Maureen L. (Hughes) Williams with
Aaron Mermelstein, Chris Moore, DeRod Jordan and
Jeremy Thomas

Photo by John Lamb
A lot of crazy stuff went down in 2020. It may take another 100 years before we fully understand all the truths that were lost in the chaos. And somewhere in the midst of all that madness came a glossy new Hollywood film adaptation of August Wilson's 1982 play, Ma Rainey's Black Bottom. But that movie felt strangely unfinished to me when I saw on Netflix. Now, seeing the original play for the first time, I understand why: a lot of the history in it had simply been ripped out and thrown away. In this new production at the Clayton Community Theatre, I caught a glimpse of vision and truth that may likewise have got trampled in the chaos of nearly 100 years ago.
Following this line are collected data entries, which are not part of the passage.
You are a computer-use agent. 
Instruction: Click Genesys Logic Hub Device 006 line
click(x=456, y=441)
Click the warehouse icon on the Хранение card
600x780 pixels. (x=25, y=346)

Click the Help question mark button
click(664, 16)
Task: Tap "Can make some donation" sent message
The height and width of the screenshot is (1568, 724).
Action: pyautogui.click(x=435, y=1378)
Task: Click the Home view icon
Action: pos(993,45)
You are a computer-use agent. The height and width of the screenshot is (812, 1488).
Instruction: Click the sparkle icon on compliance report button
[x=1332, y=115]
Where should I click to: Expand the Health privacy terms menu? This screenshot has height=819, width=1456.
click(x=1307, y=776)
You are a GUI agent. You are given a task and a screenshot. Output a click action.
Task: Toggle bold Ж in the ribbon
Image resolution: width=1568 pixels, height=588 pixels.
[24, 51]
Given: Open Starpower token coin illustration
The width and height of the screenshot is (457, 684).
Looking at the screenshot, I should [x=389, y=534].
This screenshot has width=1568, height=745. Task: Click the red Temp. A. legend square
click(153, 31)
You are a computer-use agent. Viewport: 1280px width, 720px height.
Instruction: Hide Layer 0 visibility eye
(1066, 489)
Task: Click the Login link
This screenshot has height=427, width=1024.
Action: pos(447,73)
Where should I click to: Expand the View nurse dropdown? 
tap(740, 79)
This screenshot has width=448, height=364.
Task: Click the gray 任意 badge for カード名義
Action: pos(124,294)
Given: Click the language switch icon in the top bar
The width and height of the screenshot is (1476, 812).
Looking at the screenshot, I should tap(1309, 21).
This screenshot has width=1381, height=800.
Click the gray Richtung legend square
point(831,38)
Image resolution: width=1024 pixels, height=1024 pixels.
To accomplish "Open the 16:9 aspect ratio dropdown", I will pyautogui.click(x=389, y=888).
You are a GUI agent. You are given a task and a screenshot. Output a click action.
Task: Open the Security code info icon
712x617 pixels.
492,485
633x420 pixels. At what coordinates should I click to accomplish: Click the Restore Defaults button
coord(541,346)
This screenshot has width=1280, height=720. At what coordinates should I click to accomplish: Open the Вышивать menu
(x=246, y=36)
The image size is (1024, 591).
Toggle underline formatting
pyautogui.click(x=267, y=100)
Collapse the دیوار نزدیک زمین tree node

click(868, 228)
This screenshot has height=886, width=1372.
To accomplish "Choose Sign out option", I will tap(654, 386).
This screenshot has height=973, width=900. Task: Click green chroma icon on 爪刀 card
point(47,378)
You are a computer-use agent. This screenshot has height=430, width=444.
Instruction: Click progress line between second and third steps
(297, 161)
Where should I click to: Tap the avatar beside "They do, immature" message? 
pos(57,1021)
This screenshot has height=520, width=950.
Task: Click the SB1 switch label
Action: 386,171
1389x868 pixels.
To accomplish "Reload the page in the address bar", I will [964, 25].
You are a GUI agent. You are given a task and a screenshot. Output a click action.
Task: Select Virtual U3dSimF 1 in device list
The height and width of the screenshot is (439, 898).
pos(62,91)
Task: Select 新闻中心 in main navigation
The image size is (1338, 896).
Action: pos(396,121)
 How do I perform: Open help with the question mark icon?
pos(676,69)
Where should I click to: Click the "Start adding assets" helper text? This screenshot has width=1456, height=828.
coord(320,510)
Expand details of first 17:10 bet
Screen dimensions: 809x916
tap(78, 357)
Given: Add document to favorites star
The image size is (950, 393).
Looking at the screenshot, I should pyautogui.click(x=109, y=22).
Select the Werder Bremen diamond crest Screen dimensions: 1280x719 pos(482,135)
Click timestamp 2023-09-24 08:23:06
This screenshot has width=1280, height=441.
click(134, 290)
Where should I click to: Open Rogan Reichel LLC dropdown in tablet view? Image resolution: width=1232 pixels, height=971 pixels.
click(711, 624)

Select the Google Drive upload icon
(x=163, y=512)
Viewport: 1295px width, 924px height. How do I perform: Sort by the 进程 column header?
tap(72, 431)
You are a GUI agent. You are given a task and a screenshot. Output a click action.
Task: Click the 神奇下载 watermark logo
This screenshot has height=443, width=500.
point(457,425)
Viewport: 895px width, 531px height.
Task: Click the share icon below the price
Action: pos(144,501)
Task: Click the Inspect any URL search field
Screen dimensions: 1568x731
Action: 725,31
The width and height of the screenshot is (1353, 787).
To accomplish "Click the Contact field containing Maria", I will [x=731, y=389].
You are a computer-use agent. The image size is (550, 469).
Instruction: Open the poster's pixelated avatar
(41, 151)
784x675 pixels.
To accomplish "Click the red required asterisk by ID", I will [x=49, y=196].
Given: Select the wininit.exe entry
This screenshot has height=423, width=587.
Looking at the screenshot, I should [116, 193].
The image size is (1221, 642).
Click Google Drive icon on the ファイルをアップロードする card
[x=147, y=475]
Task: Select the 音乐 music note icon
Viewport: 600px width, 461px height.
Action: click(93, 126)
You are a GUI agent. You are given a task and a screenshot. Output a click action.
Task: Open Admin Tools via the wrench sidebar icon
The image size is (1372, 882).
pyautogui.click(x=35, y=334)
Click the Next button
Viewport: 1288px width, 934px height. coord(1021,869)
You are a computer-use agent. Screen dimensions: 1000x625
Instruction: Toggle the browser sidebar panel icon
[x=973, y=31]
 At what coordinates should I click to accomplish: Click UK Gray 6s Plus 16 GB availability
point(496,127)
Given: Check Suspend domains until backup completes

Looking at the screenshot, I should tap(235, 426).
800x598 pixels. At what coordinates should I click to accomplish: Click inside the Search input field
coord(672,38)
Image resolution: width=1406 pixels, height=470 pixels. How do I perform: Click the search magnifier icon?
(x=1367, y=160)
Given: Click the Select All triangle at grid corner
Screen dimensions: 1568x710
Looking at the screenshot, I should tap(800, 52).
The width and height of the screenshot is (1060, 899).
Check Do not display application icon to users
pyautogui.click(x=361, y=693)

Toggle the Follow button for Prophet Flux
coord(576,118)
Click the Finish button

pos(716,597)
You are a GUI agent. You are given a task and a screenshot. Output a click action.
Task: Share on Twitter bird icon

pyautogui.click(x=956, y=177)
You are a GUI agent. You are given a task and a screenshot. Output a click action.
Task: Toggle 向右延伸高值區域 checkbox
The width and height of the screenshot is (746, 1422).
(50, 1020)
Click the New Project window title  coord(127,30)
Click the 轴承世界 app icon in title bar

Ma Rainey's Black Bottom won the Tony Award for Best Play after it hit the boards on Broadway in 1984. And, in a wraith-like way, the revival of the uncut stage version presents a Job-like struggle for the soul of Black America: amidst the rise of profane jazz in 1927 and the decline of the blues, the spiritual song of the South. You could be forgiven for not picking up on any of that in last year's movie, which ran an anemic 94 minutes. This version goes the full distance, brimming with purpose and intent in every moment of its two hour and 40 minutes' runtime (including an intermission). And you can imagine, with those original 64 minutes back on display, how it paints a much richer picture, thanks to the relentlessly honest and naturalistic direction of Nada Vaughn.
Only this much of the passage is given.